個人的に一番感じたのが、10巻では二人それぞれが「もし二人が同じ年で、同じ高校に通っていたら」という空想をします。
(出典:恋は雨上がりのように 10巻 第76話 眉月じゅん)
店長側の空想 で、あきらは「雨がやむこと」を願っています。
一方あきら側の空想では、
(出典:恋は雨上がりのように 10巻 第77話 眉月じゅん)
と、あきらは自分に「雨の日もたまには悪くない」と言わせています。
これが個人的にはものすごく象徴的に感じまして、この作品のテーマが「雨上がりまでの雨やどり」であるとするならば、あきら側の空想で、あきらは現状にとどまりたがっています。
つまり、自分は怪我をしてしまったけど、代わりに大切なものを見つけたし、それでいいんだ、という気持ちです。
一方店長の空想で、あきらは「雨がやむこと」を願っています。
これがまた、自分が勧めるのではなく、あきらが言っているのがポイントで、店長は
「あきらは本当は雨がやむこと、また走り出すことを願っているはずだし、そうすべきだ(たとえ、二人で過ごすこの時間が終わってしまったとしても)」
と考えていることの象徴であるように私には感じられました。
(シーン的には、このあと「雨がやんでほしくない」という店長の本音も描かれています)
このマンガでは、一貫して
- あきら ⇒ 自分の感情と言動が基本的に一致している
- 店長 ⇒ 自分の感情も認めるものの、それはそれとして「大人としてどう接するべきか」を基準として行動している
という二人の違いが見て取れました。
この違いがまた「若さ」ともリンクしていて、すごく人間的だなあと私はとても面白く感じました。
マンガ「恋は雨上がりのように」最終回になぜもやもやしたものが残ったか
というように、最終回までは登場人物たちがすごく人間らしく生き生きと描かれていることにのめり込んでいたのですが、最終回であまりにも明確に二人の関係が終わってしまった ことに、正直言って私はもやもやとしたものが残りました。
「年齢差もあるし、しかたないよな」とは思いつつ、なぜ自分がこんなにももやもやしているのかを言語化してみたい、と思ったのがこの記事を書こうと思ったきっかけです。
「ほかの人はどうなんだろう」と思ってネットを調べたのですが、評判の中に、
「女子高生とおっさんがくっつくのは今の時代問題があるから逃げたんだ」
「作者が本当に描きたかったのは別の結末に違いない」
といったものがありました。
これは私個人の感想ですが、『恋は雨上がりのように』という題名や、当初からの二人の描き方を考えると、最初から「二人が最後に別々の道を歩いていく」ことは決まっていたんじゃないかなあ、と思っています。
しかしではなぜもやもやが残ったのか。
これに対して、まず私なりの感想を率直に言うと、
「あきらと店長、二人の物語だと思って読んでいたのに、あくまであきらの物語であったことを感じてしまった」
と表現できます。
この作品のテーマが、もし「雨上がりまでの雨やどり」であったとするならば、挫折したあきらが降りしきる雨のなかしばらく休むことを選んだのは、大きな木の下であり、その大木が店長であった、ように私は感じています。
上で『マンガでは「あきら」の挫折の割合のほうが大きい』と書いたのはこのためで、たしかに店長は「昔書いていた小説への情熱を取り戻す」ということが、あきらとの出会いを通じて得たものとして挙げられますが、役割としてはあくまで「あきらが再び走り出すまでのきっかけ」が大きいように思うのです。
降りしきる雨からあきらを守り、あきらのことを考え、自分の想いよりもあきらが行くべき方向を示してあげる。
そうして雨がやんだら、「もう雨はやんだよ。
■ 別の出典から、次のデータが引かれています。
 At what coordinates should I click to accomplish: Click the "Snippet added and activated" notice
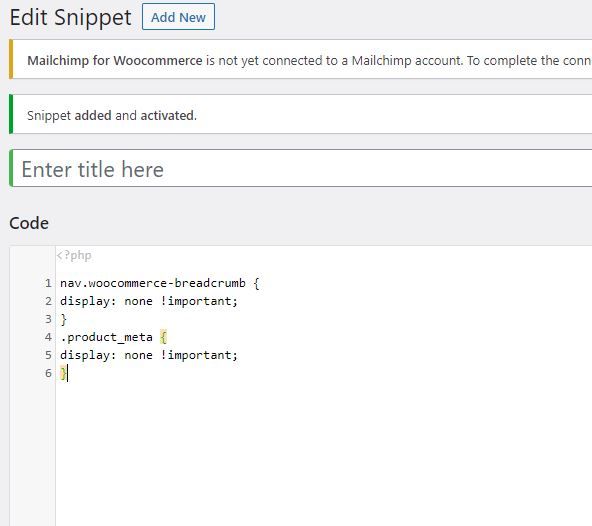[x=112, y=115]
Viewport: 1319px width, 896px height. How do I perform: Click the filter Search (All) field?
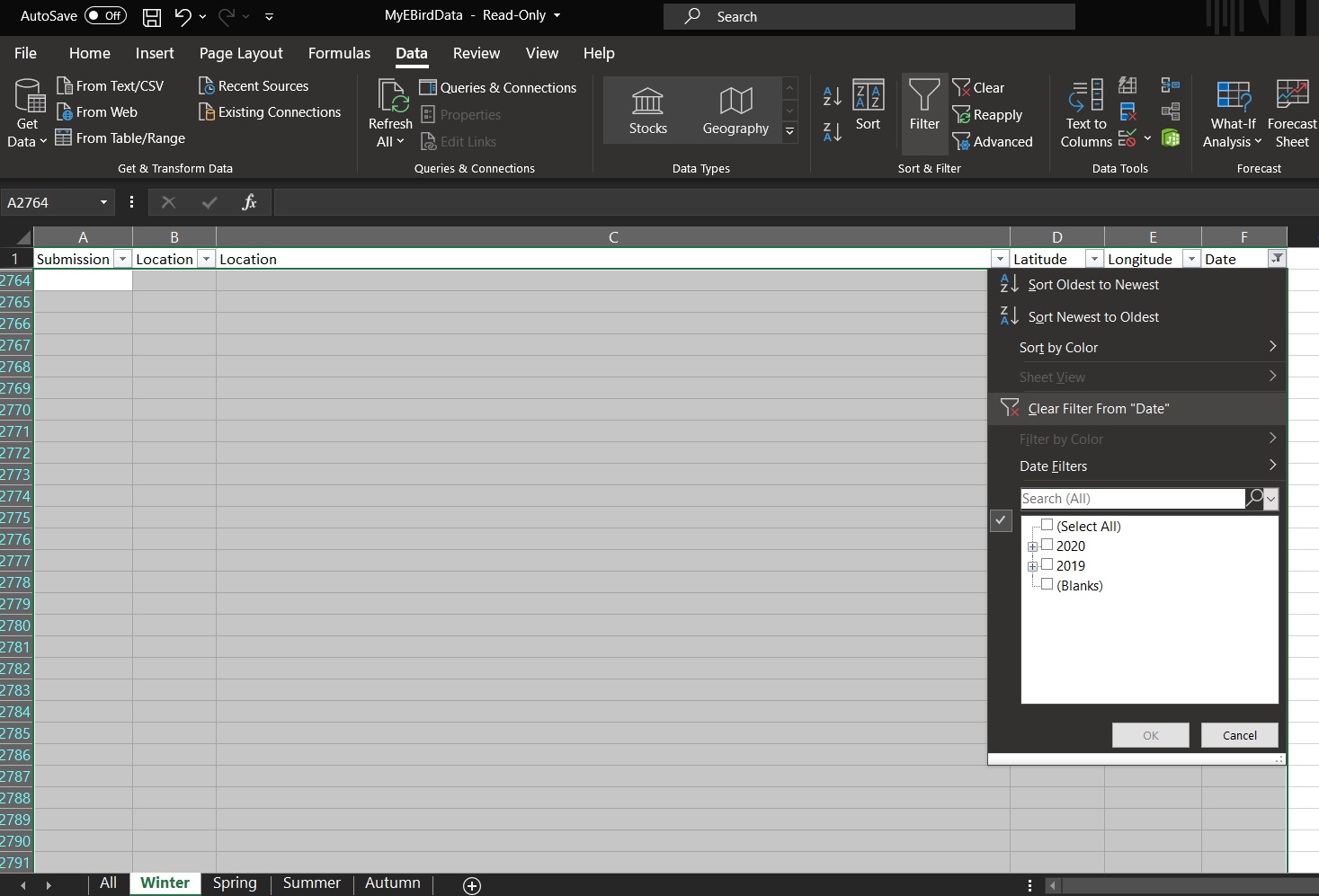pyautogui.click(x=1131, y=499)
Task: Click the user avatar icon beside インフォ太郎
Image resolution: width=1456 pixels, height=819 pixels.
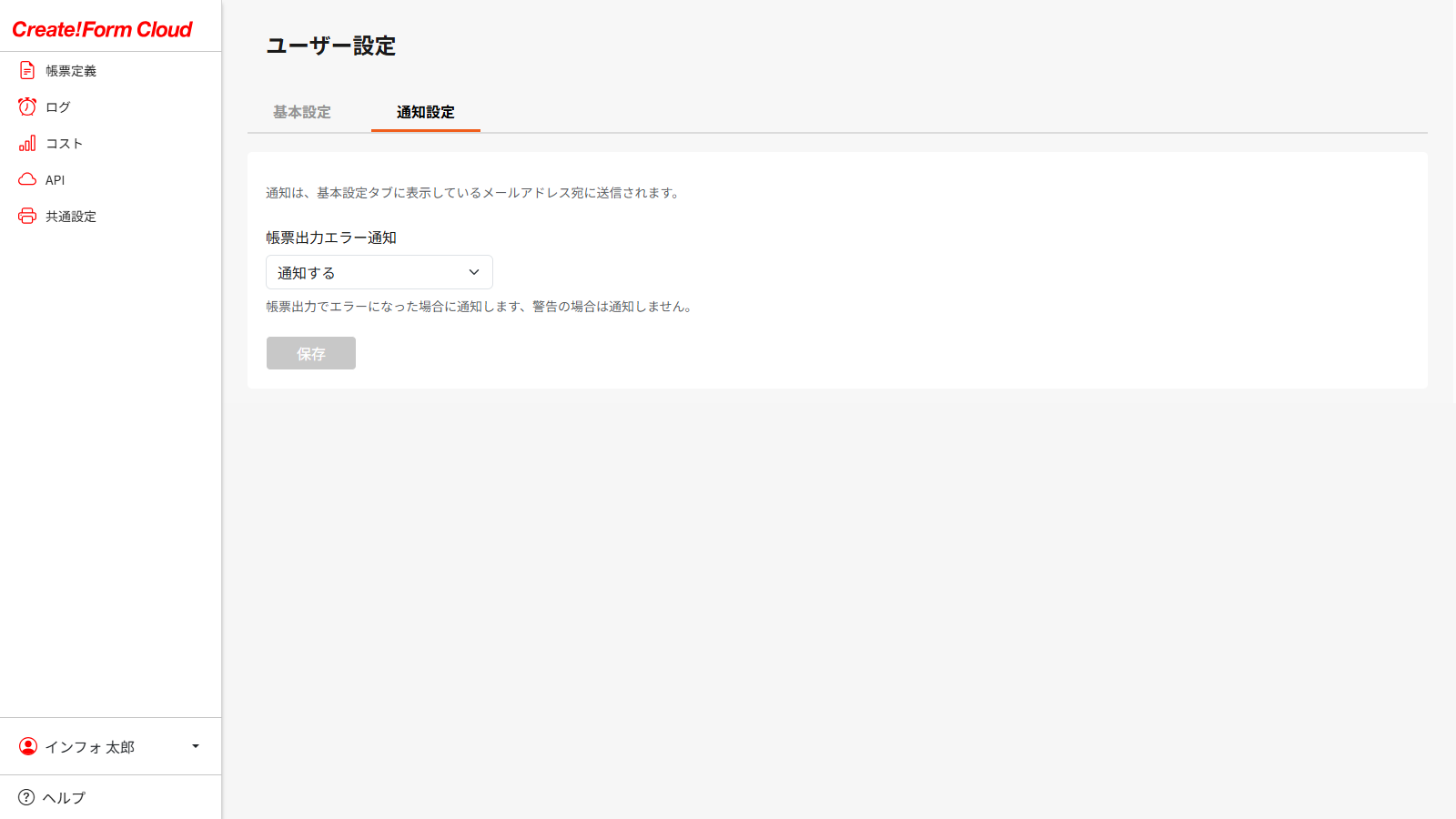Action: (x=27, y=746)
君は自分で歩けるだろう」と声をかけてやる。
「自分のことは忘れてもいい」と。
「忘れるものなんだ。それでいいんだ」と。
店長があきらにしたのは一度のハグだけで、得たものがたくさんあったとしても、二人があまりにも明確に関係を終えたことで、二人がともに雨やどりしていたのではなく、店長の「あきらを雨やどりさせるという役割」を強く感じさせる結末になってしまった。
それが自分がもやもやした原因なのかもしれない、と書きながら考えました。
1回目に読んだときはそこまで思ってなかったのですが、この、
(出典:恋は雨上がりのように 10巻 第81話 眉月じゅん)
最終話直前のあきらの
「雨やどりしてただけだよ。もう大丈夫」
という言葉と表情がものすごく美しく描けていたからこそ、感動もしつつ同時に「これは二人の物語というより、あきらの物語だったんだな」ということも感じてしまったのでした。
(私の性別と年齢(33歳男性)からどうしても店長目線になってしまう、という影響も大きいでしょう)
ではどんな結末なら納得できたか(余談)
そもそもこの解釈が合っているかわからない、というより現時点での私がそう解釈した、というだけの話ですので、時間が経てば変わる可能性もあるし、この作品がすごく心に残った ことには変わりがありません。
ただ私としては、こうして言葉にすることで自分が感じたもやもやについて簡単な整理をしたかったのです。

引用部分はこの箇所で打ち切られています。